Should parents set up state schools?
February 12, 2010 |16:02 | By : Team X
Secondary school expansion and a lack of school places is a problem that all London boroughs face, but the issue is acute in Lambeth. The lack of secondary schools in the borough led parents to form the country’s first Parents Promoters Foundation (PPF) in 2003. This group of parents worked hand-in-hand with Lambeth council for six years to create The Elmgreen School and benefited from political support both locally and nationally.
In Lambeth, we feel that parent-promoted schools are a step forward. The Elmgreen School is significantly placed at the heart of the local community in a meaningful way. Lambeth council remained instrumental in the creation of the school — we are responsible for setting the admissions policy, employing staff and funding while the PPF has more say in the day-to-day running.
The school was funded as part of the council’s £300 million Building Schools for the Future Programme.Research shows that when parents are actively involved in their children’s education, the children do well at school. This is why we feel parents can play a tremendously positive role beyond sitting on governing bodies, and we have reaped the rewards of the PPF in helping to create, and now run, The Elmgreen School.
One of the common misconceptions about parent-promoted schools is that they enjoy more flexibility over admissions than maintained schools – but this is not the case. The PPF has in the past been accused of creating a ‘middle-class’ oasis — however if the parents had wanted to do that they would have created an independent school. It is a state school, and bound by the School Admissions code — like any other local authority-controlled school in Lambeth. Consequently, its intake reflects the ethnically and socially mixed nature of the local community – which is what we and the PPF want.
The school was developed by the energy, ability and ambitions of parents. What the PPF brought to the education visioning process were their unlimited ambitions, largely unfettered by education experience and high expectations of the school. This enabled a clear focus on the role of parents as a genuinely equal partner in the education process. The PPF numbers approximately 350 members, who are all local parents or carers.
More than 50 per cent of Elmgreen’s governors are representative of the parental community. There is a lot of discussion and debate about a potential Conservative government changing the face of education by making it possible for parents to set up their own schools. As you can see from the example we have set in Lambeth, not only is it already possible, but it has already been done and is working.
NO
Christine Blower, General secretary of the National Union of Teachers
We are committed to parents playing a big role in children’s education. They should be active as governors, participating in parent teacher associations or volunteering in schools. That is an entirely proper role for parents. Having said that, we are not at all persuaded by the idea of parent-sponsored or parent-led schools.

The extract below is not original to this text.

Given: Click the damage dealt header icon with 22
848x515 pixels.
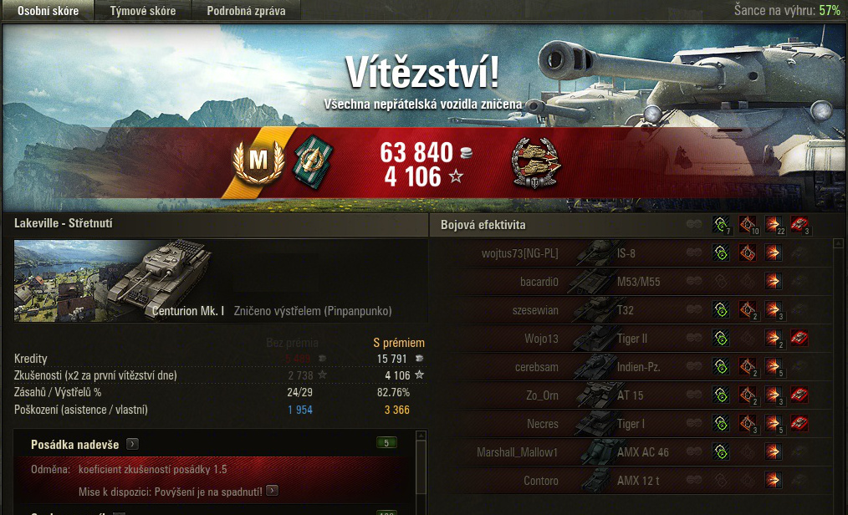Looking at the screenshot, I should pos(774,225).
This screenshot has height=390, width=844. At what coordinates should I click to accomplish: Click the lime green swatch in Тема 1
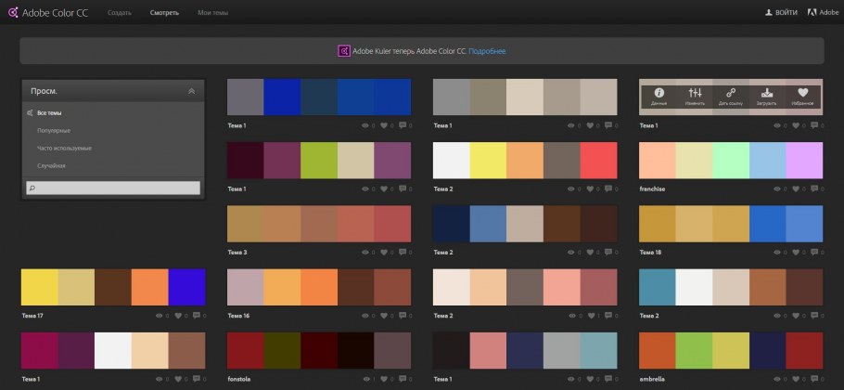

All schools in an area should have a proper relationship with their local authority. The best way to run education in the locality is to have a democratic structure to which everyone can relate — parents or other members of the community. Parents do not necessarily have the expertise to set up or run a school so would have to hire in contractors, leading to further privatisation and fragmentation of the education system. We are talking about public money being given to a body that demonstrably may not have the skills to run a school.
While parents may have an interest in setting up a school for their own children, what would be the long-term future for the school? It is simply not right that public money should be given to a group of enthusiastic amateurs, motivated by what they want for their own children.
There is also the issue of planning. If you allow any group of people, in this case parents, to say “we want a school here” and give them the means to do so by providing them with public money then another school in the locality would have to close and the whole community around the school would be put in jeopardy.
Some parents are enthusiastic to get involved in campaigns to open new schools if there are not enough places in their area. In other cases it is simply that they do not like the local school and want their children to go to a different one. If they think there are issues with the schools, there is a number of ways to suggest changes through the existing structure.
Local authorities need to listen to parents and be aware of the demographics to see if they need a new school, but this requires a strategic approach from local authorities. The answer is not to allow parents to set up a school here or there and give them the money to do so; it is a piecemeal approach that will not work.
One of the claims made by people who are keen on the free schools agenda is that it ratchets up standards. There is categorically no evidence for that. Having a plethora of differently run schools does not improve standards: it is enthusiasm for local schools and involving the local community that makes schools better.
There is some evidence to show that fragmenting the landscape enhances segregation and nobody wants that. There may be some superficial attraction to parent-led schools in policy terms, but for the vast majority of people it simply isn’t relevant.